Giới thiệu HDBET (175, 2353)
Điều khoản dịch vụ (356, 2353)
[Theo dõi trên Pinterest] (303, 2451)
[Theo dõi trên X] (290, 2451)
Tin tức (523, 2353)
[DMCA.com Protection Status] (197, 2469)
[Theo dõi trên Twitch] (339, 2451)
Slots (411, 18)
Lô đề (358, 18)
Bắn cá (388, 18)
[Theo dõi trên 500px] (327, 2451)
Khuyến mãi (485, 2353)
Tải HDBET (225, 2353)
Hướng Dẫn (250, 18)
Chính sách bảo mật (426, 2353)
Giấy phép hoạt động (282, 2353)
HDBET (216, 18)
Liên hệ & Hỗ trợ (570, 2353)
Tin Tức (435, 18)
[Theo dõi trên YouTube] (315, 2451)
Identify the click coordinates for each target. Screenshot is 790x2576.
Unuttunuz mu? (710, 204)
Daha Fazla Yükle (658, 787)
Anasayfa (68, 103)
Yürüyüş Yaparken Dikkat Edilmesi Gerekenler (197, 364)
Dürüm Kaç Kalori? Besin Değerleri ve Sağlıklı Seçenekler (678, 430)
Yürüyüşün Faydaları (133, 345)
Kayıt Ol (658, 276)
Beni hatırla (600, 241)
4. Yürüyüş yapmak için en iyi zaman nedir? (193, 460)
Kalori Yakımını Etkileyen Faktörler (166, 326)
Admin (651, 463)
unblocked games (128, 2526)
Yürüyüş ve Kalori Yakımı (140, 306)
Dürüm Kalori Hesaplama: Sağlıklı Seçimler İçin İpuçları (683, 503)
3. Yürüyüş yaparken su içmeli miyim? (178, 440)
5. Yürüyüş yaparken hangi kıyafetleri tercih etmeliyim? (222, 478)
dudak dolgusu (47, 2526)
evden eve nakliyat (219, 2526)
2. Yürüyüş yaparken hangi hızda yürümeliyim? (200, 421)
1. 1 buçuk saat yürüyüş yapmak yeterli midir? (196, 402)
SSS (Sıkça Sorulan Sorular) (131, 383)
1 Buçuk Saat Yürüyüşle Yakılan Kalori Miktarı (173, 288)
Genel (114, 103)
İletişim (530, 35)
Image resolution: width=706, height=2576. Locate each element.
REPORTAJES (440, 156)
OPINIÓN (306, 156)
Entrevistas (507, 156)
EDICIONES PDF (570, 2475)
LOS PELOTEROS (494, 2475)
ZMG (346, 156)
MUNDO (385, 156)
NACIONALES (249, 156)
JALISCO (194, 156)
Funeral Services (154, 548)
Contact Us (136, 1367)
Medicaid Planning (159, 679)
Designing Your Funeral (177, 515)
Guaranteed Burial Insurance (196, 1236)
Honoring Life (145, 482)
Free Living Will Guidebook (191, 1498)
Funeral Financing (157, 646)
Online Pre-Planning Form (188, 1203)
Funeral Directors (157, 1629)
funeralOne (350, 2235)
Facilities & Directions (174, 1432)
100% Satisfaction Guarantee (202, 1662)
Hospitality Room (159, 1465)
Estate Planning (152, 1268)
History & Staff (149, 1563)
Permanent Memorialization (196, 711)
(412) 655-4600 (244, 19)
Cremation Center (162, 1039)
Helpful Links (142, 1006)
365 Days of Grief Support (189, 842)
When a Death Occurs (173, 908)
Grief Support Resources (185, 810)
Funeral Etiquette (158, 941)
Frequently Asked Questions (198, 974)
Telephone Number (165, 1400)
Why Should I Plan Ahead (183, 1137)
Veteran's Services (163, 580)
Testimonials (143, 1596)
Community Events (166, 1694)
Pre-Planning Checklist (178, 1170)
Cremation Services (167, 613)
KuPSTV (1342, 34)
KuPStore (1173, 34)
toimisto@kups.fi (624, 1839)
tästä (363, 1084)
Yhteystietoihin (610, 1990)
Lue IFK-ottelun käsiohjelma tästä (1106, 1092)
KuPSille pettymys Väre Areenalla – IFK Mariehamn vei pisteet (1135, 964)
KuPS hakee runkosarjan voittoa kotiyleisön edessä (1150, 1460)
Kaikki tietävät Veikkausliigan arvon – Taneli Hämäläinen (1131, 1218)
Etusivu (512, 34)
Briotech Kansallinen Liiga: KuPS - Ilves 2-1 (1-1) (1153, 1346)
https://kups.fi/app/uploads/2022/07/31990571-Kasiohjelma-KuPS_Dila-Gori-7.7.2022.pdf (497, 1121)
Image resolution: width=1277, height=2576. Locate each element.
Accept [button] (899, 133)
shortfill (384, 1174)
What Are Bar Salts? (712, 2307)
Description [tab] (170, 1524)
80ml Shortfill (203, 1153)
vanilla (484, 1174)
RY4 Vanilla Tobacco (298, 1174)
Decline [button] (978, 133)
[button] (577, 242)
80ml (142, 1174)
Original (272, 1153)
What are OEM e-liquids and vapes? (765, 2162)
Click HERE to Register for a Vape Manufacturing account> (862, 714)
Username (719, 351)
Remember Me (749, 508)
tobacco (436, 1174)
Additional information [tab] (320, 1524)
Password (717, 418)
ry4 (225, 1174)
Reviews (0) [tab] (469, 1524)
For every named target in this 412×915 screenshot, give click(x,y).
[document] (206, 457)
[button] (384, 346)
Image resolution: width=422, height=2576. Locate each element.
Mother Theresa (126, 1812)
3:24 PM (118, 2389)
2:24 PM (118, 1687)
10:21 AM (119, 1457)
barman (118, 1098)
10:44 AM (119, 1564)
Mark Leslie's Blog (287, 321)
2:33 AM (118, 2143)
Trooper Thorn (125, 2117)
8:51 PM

= TASK PROMPT =
In the records above, retype exactly the lines from the one with "For every named" through the last one.

= ANSWER BOX =
For every named target in this 412×915 screenshot, give click(x,y).
[document] (206, 457)
[button] (384, 346)
Image resolution: width=422, height=2576. Locate each element.
Mother Theresa (126, 1812)
3:24 PM (118, 2389)
2:24 PM (118, 1687)
10:21 AM (119, 1457)
barman (118, 1098)
10:44 AM (119, 1564)
Mark Leslie's Blog (287, 321)
2:33 AM (118, 2143)
Trooper Thorn (125, 2117)
8:51 PM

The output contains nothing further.